The result of the move request was: Moved (non-admin closure) Fuortu (talk) 11:18, 12 November 2016 (UTC)[reply]


– There is a fairly large number of entries for Thomas/Tom/Tommy/Thommy Price, thus an early 20th century premier, not of a nation, but of a state within a nation, who held office less than four years, does not have sufficiently elevated historical standing to serve as the WP:PRIMARYTOPIC of a relatively extensive Thomas Price (disambiguation) page. The proposed qualifier would be analogous to that of Thomas Price (Queensland politician). —Roman Spinner (talk)(contribs) 00:55, 5 November 2016 (UTC)[reply]

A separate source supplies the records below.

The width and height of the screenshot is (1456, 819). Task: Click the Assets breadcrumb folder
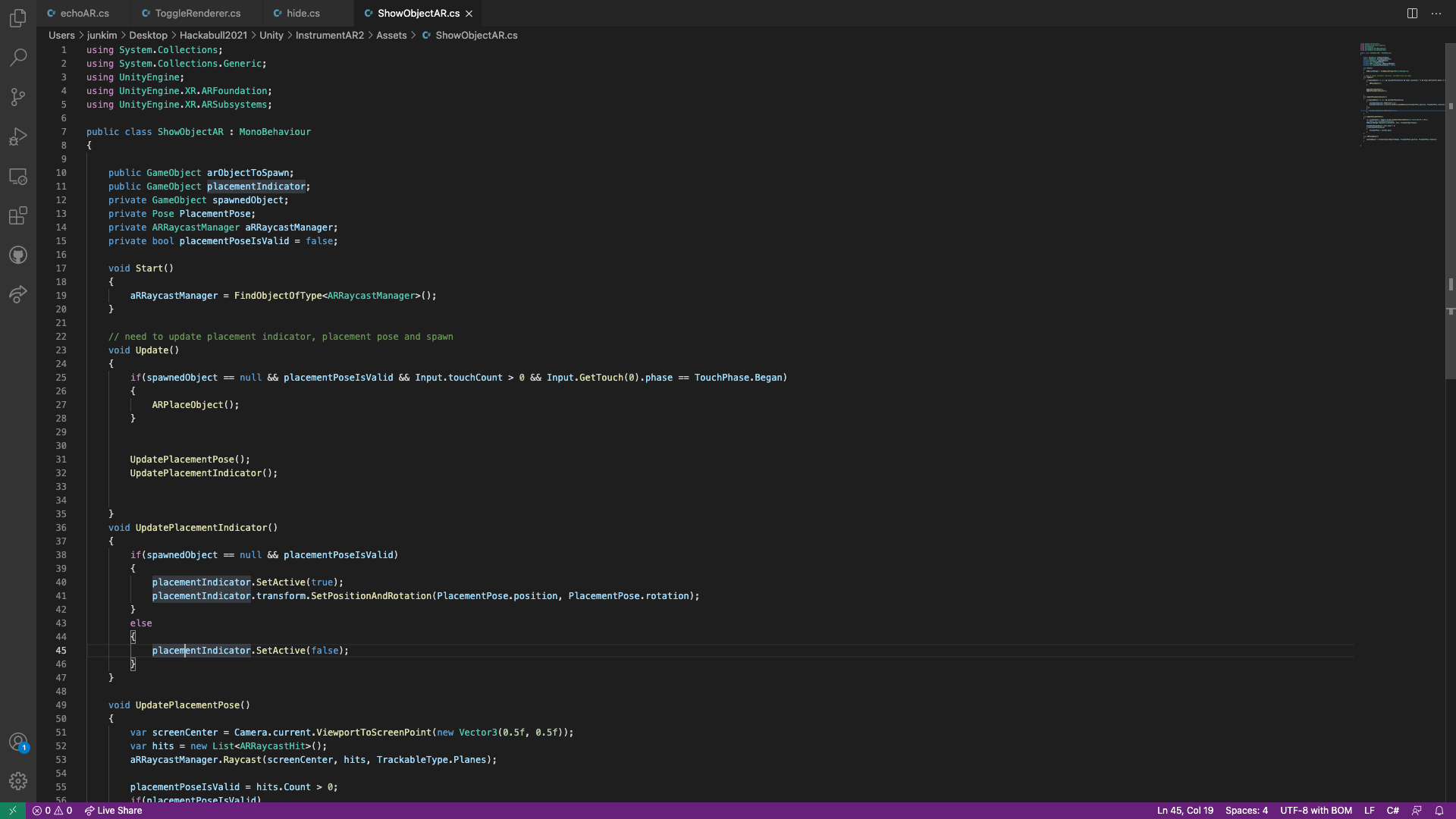pos(391,36)
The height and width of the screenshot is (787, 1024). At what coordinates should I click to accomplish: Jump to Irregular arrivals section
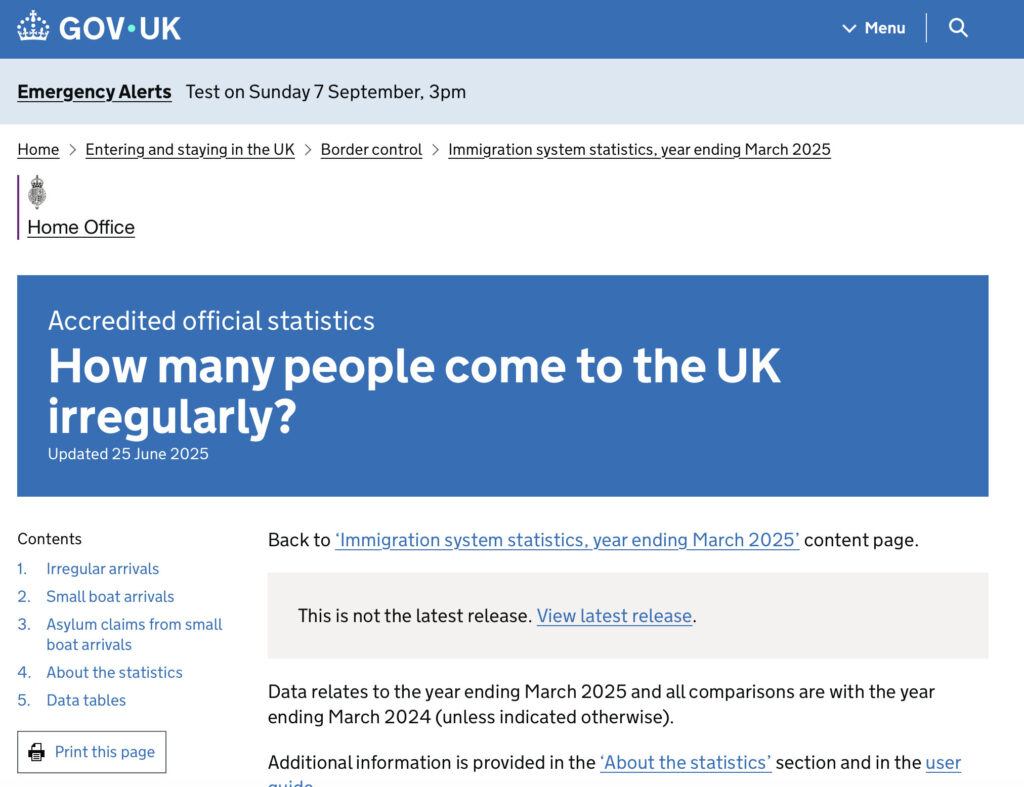point(102,569)
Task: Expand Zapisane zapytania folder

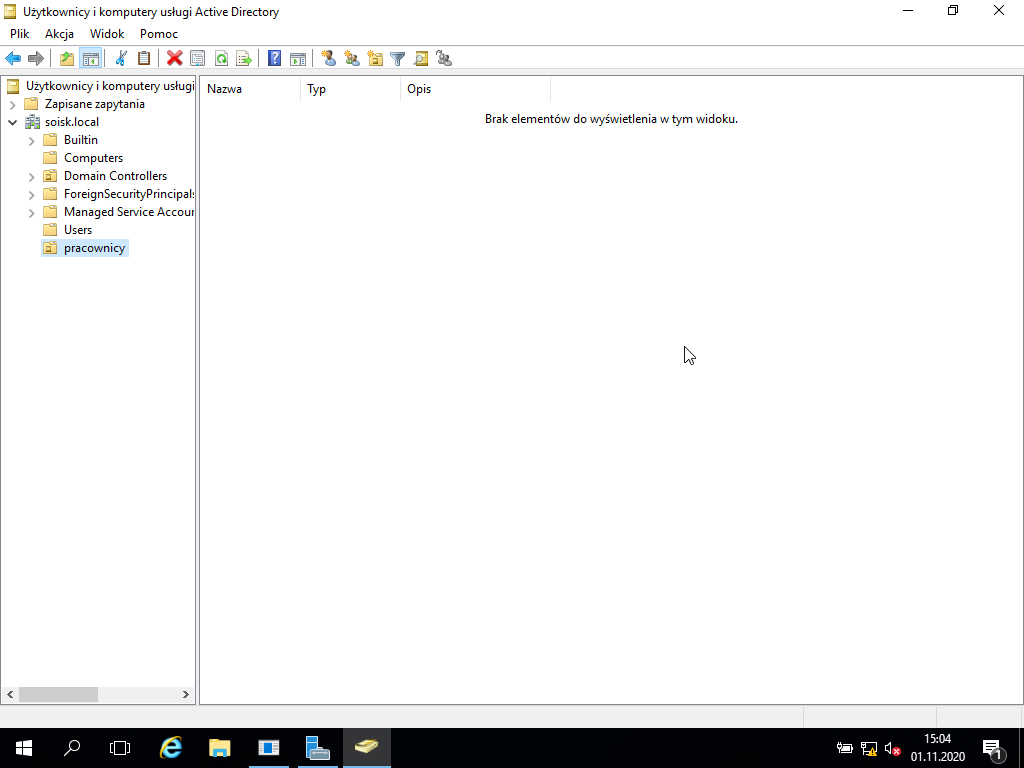Action: pyautogui.click(x=12, y=104)
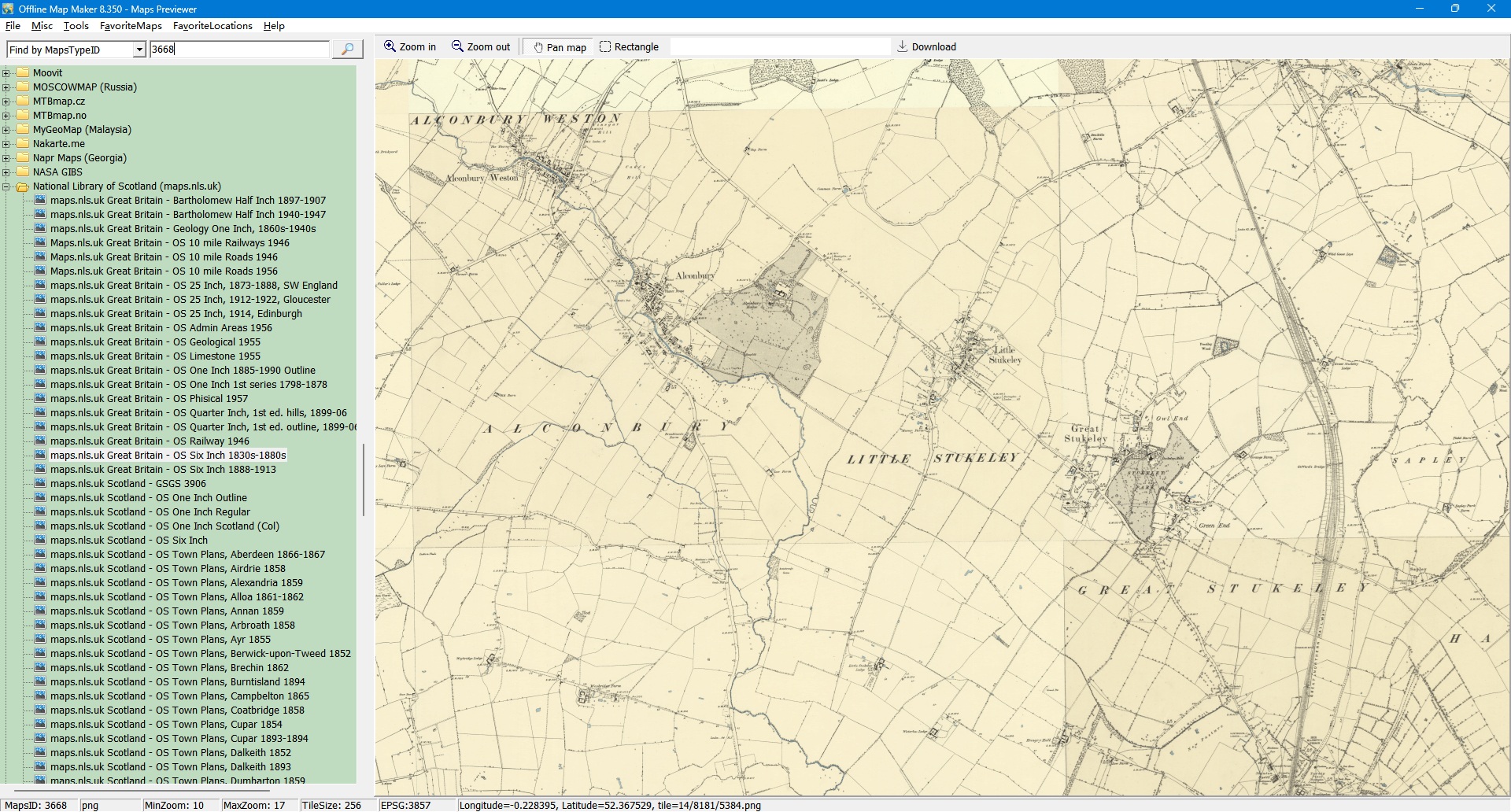Viewport: 1511px width, 812px height.
Task: Open the Tools menu
Action: pos(76,26)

  • Support no absolute majority longterm subject. In ictu oculi (talk) 13:17, 6 November 2016 (UTC)[reply]
  • Support per nom Deb (talk) 15:11, 6 November 2016 (UTC)[reply]
  • Oppose. Very significant figure: led the world's first stable Labor government, key figure in early twentieth century Australian politics. The nominator seems to be confused about what state he's even from, which makes me think he's not in a good position to assess his significance. The Drover's Wife (talk) 12:19, 8 November 2016 (UTC)[reply]
  • Support for different reasons. The Drover's Wife is right about this person being far more significant in history, and my sample (not exhaustive) Pageviews Analysis has not found a comparable person (Tom Price, Western Australia gets an order of magnitude more views). However I am generally a supporter of putting disambiguation pages at the "primary title", so lean towards supporting the move. There is currently at least one inbound link that appears to come to the wrong article (List of colonial governors of the British Virgin Islands), and it is much quicker and easier to find and fix these if the disambiguation page lives at the primary title. --Scott Davis Talk 06:24, 9 November 2016 (UTC)[reply]

The above discussion is preserved as an archive of a requested move. Please do not modify it. Subsequent comments should be made in a new section on this talk page or in a move review. No further edits should be made to this section.